A jury convicted Mohammed Alaboudi in December on four counts of sex trafficking. His lawyer asked for the same 30-year sentence given last April to a co-conspirator, Emannuel Nyoun. But the judge noted that Nyoun had victimized just one young woman, while Alaboudi had hurt many, many more.

“I don’t think the two of you are comparable,” Schreier said. “You have been described by the victims as someone who is a monster. I do not think that is an unjustified characterization, based on how you treated the young women who came through your home.”

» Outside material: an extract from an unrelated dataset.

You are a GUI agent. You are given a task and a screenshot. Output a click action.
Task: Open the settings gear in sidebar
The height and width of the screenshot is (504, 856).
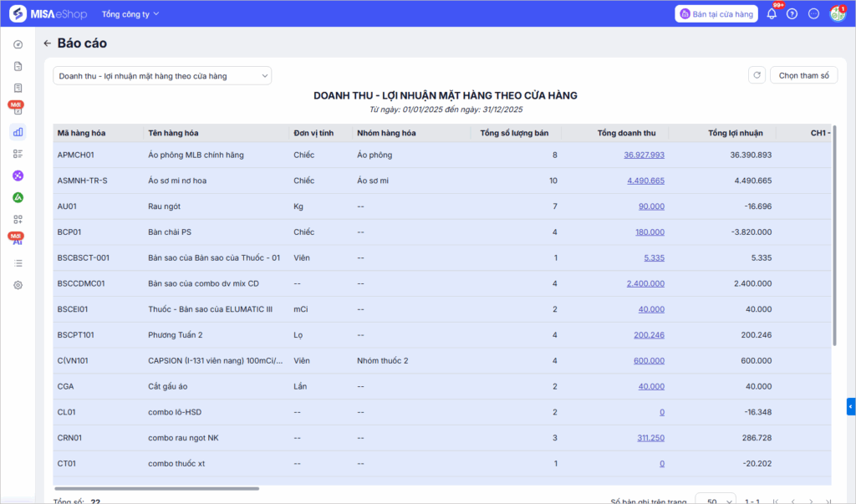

Four victims, identified only by their initials, recounted during Monday’s hearing the physical and sexual abuse against them at the hands of the 45-year-old Alaboudi. Earlier at trial, many of them had testified how he had given them drugs and shelter to lure them into dependency and prostitution, using his one-bedroom apartment in central Sioux Falls as headquarters for what U.S. Attorney Brendan Johnson has called “a house of horrors.”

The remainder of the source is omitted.